Moss bowed to increasing pressure from Aviva's shareholders, who watched their stock value drop by nearly a quarter in 2011, and waived a 5 percent pay rise as an appeasement.
In the same year as the stock was falling, Moss pocketed £2.69m in his pay deal, with a mix of salary and bonuses.
Britain's second-biggest insurer is in the middle of an executive pay review, catalysed by the strength of feeling among its investors that pay at the top is excessive.
"We take the views of our shareholders very seriously," said a fearful Scott Wheway, chairman of Aviva's remuneration committee, after announcing Moss's rejection of a pay rise.
"A number of shareholders have indicated that they would like to see a different approach to the way we compensate senior directors on recruitment and an even closer correlation between our pay packages and shareholder returns.
"Having listened to them, we have sought to address their concerns and will continue to engage with them on this matter."
Barclays' Bob Diamond, £17.7m and an apology
Bob Diamond, the American boss of Barclays, felt the wrath of his shareholders at the bank's recent AGM when he was heckled during his speech.

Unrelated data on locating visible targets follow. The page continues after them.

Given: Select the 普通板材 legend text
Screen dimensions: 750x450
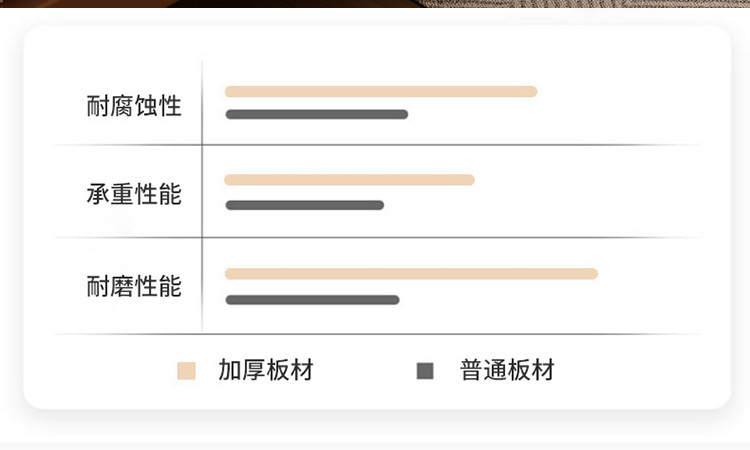Looking at the screenshot, I should coord(507,371).
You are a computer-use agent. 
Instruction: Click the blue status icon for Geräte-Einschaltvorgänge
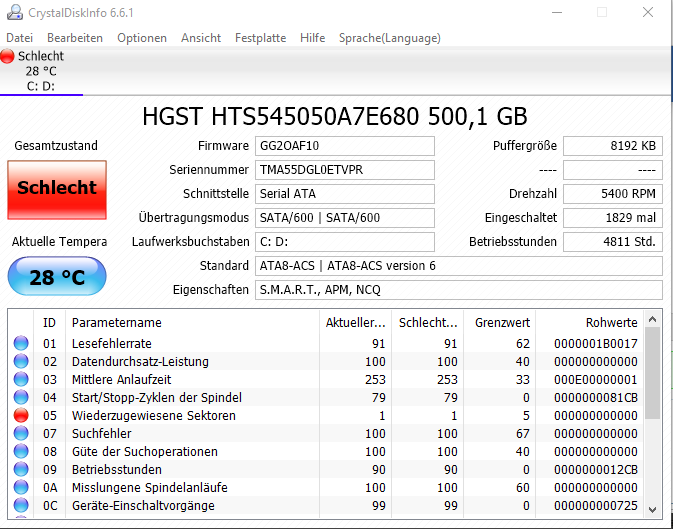click(x=21, y=505)
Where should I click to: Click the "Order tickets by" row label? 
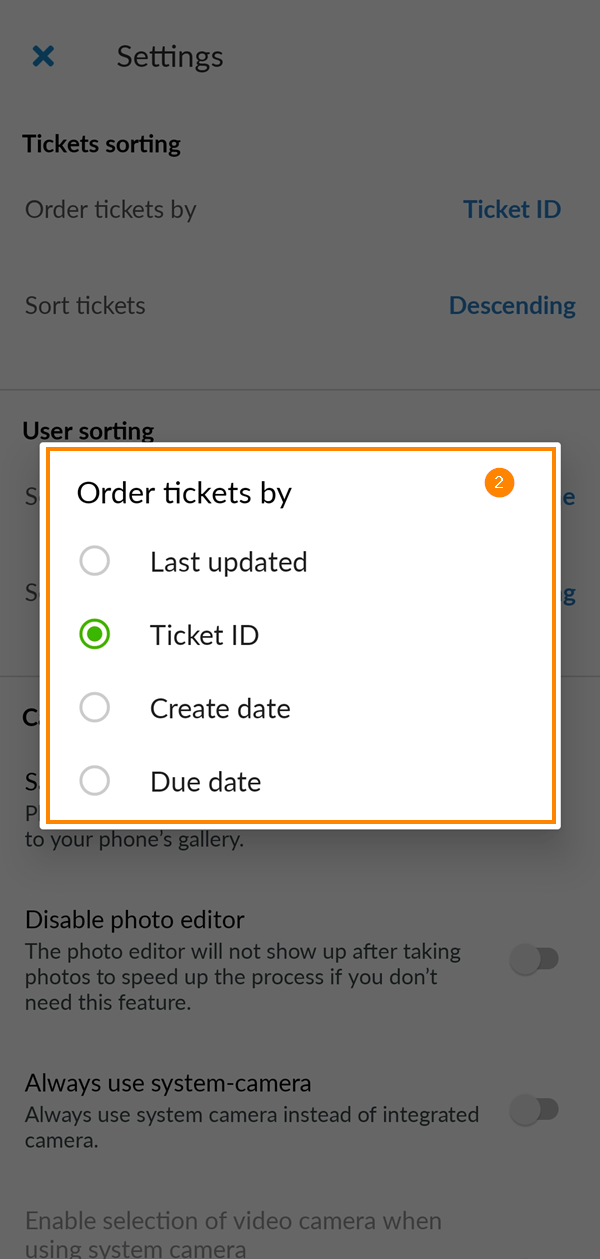tap(110, 209)
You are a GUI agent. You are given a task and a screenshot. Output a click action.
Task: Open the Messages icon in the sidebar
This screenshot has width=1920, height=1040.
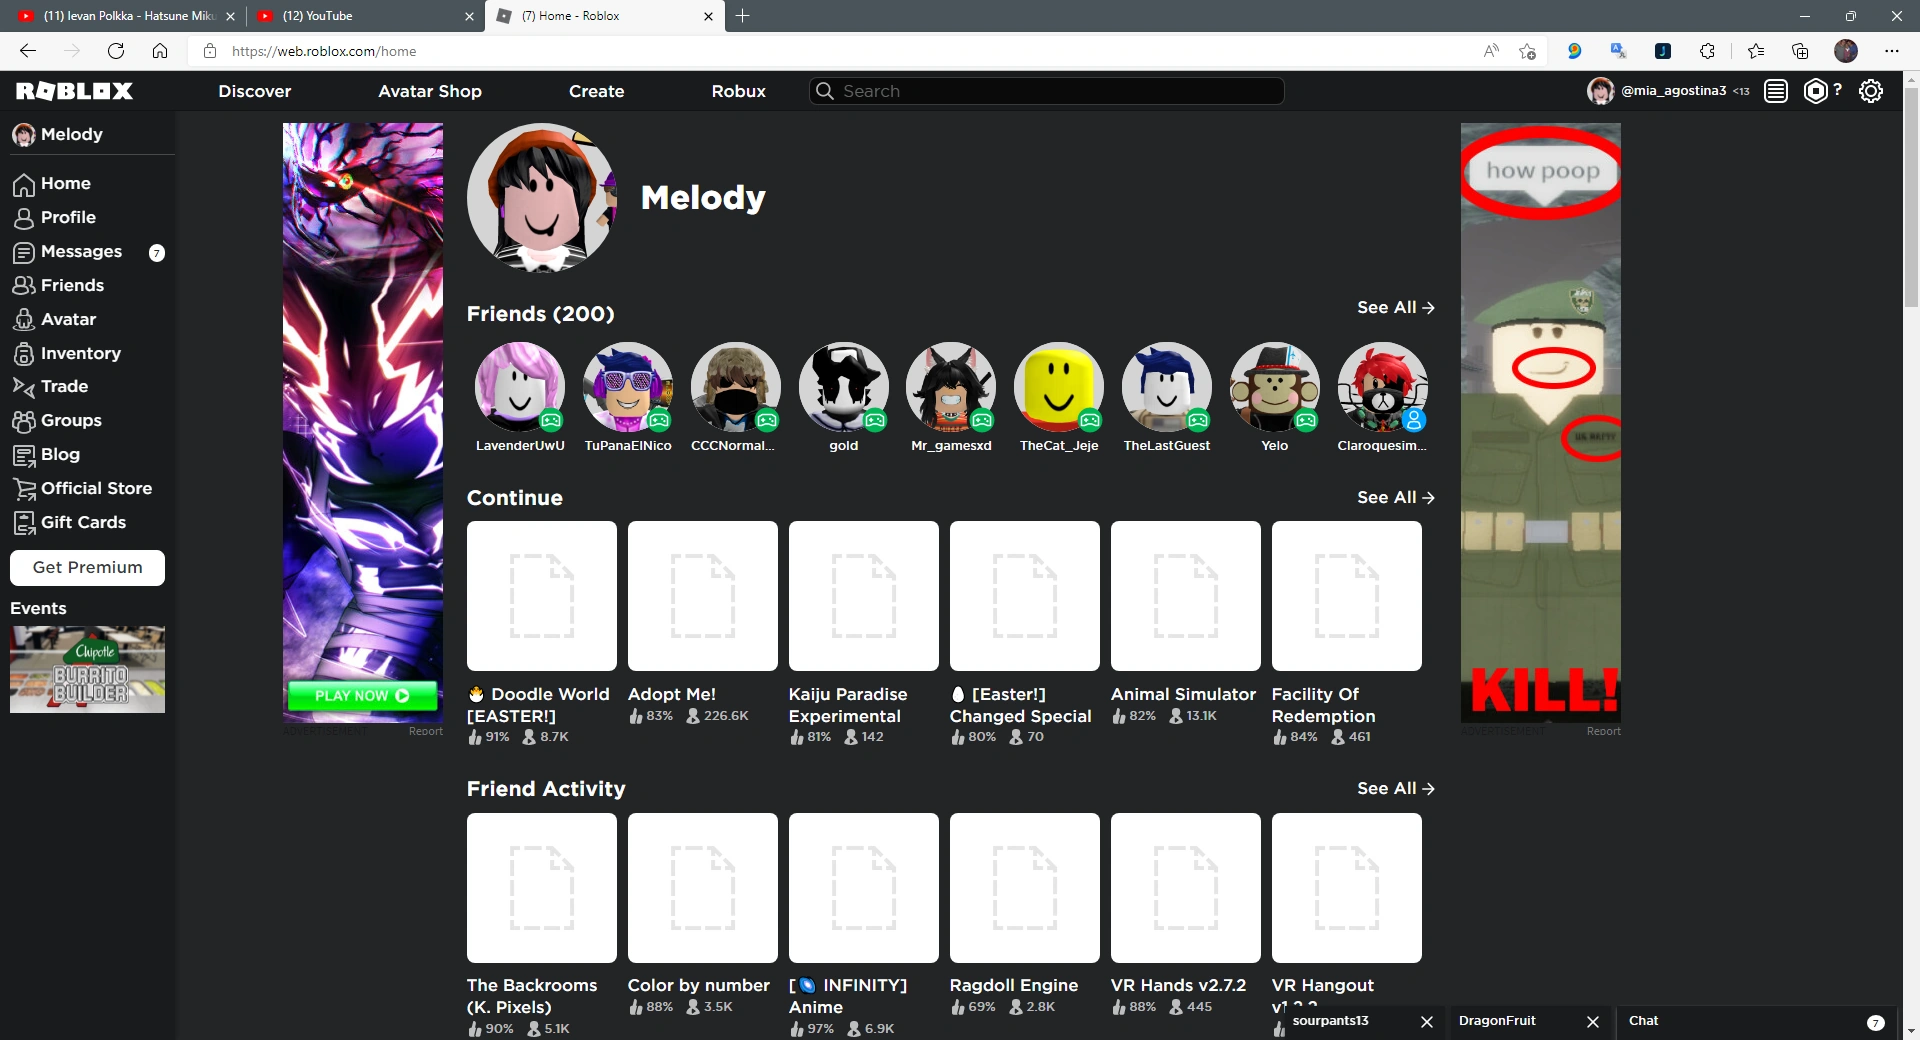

Investors in Britain's fourth-biggest bank were angered by his £17.7m pay package and that they had seen their dividend payments decline.
Barclays themselves have admitted that the 6.6 percent return on equity handed to shareholders in 2011 was "unacceptable" given that it has a target of 13 percent.
To put this in further context, Barclays paid out £660m in dividends last year, while its staff bonus pot for its investment banking arm was £1.5bn.
The chairman also apologised to shareholders for the way Diamond's pay package had been handled.
"On some matters we should have communicated earlier and more clearly," chairman Marcus Agius said at the Barclays AGM.
"For this I apologise and I assure you that in the future we will be engaging differently and more purposefully with shareholders in order to ensure that we obtain a broader level of support on remuneration policy and practice."
When it came to voting on Diamond's pay package, 27 percent of shareholders furiously rejected it.
Credit Suisse 'should be ashamed'
Credit Suisse shareholders gave a swift kick to the shins of the Swiss investment bank's executives when almost a third voted against pay deals set out by the remuneration board.
"You should be ashamed of yourselves for taking so much money away from us," shareholder Rudolf Weber told executives, to applause from others in the room at an address to Credit Suisse investors.
"We are the owners of this bank, and you are our employees. We should be the ones who decide what you earn," Reuters reported him as saying.
Major US investment bank Citigroup suffered the anger of investors when a majority voted down an increased remuneration package for top executives.
The package would see the bank's chief executive Vikram Pandit claw in £9m despite Citigroup's stock value having free-fallen by 90 percent over the past five years, since the financial crisis.
Unfortunately for the shareholders the vote is not binding, though the bank's board said it would meet with them to discuss this "serious matter".
RBS and angry taxpayers
Back in the UK, RBS, which is 83 percent owned by the taxpayer after it was bailed out by the government in 2008, caused much public outrage when it awarded chief executive Stephen Hester a stock bonus worth £1m.
In ordinary circumstances public outrage probably would not bother bankers much, but the problem for RBS is that the public are its shareholders.
After a short period of political wrangling, widespread condemnation in the press, and a few angry letters from the public Hester waived his bonus for the year and settled for his £1.2m salary.
With several high profile examples of increasing shareholder activity at big companies it looks like executives have more to worry about than the current global financial crises.